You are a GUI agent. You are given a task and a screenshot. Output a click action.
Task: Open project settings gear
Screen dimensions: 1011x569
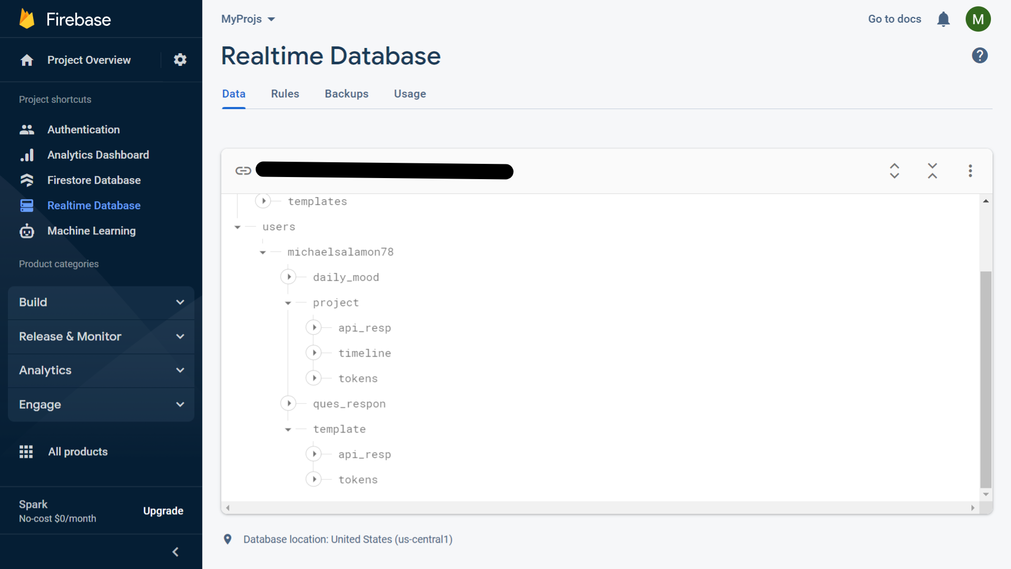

------------------------

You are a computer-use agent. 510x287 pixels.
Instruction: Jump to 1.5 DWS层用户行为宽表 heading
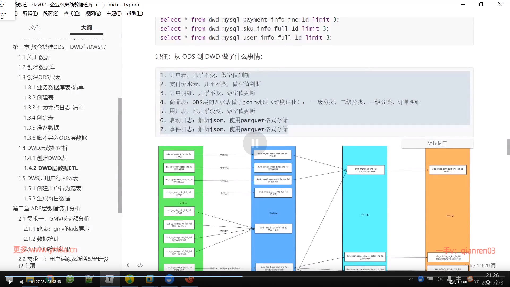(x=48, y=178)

------------------------

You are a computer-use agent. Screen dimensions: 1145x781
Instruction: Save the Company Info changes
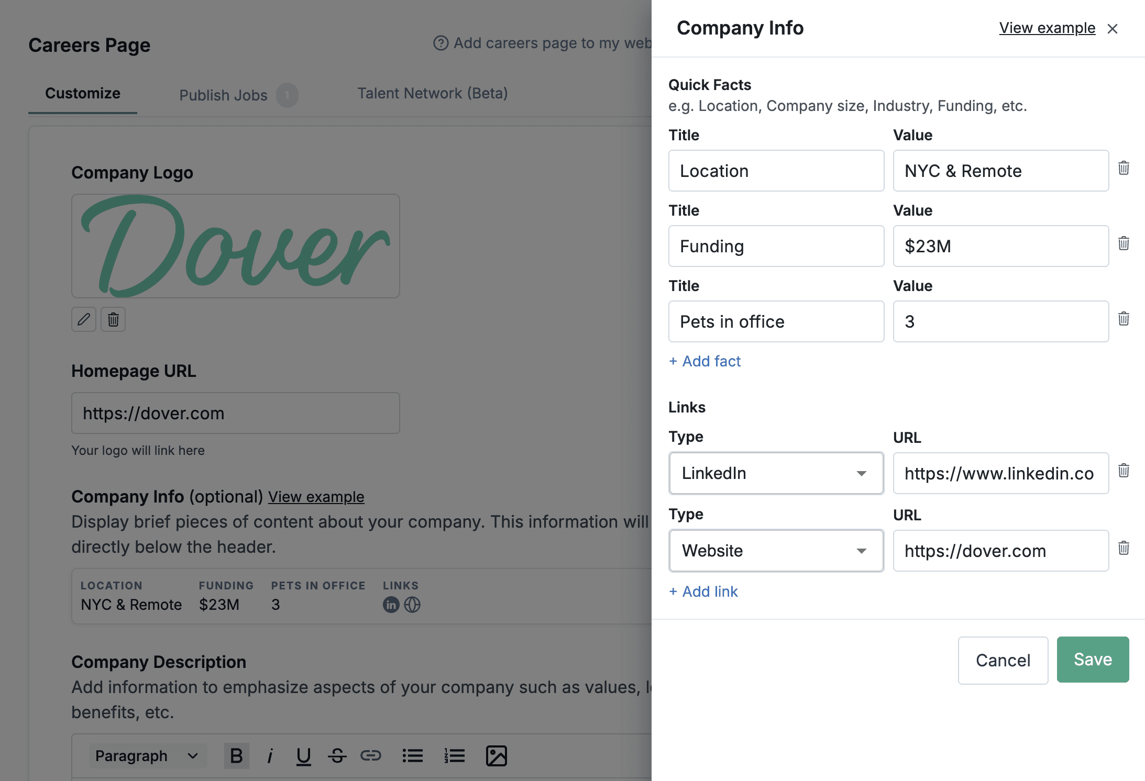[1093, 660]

------------------------

What is needed is one number: how many lines of the records above contain the word "agent".

> [TASK SOLUTION]
3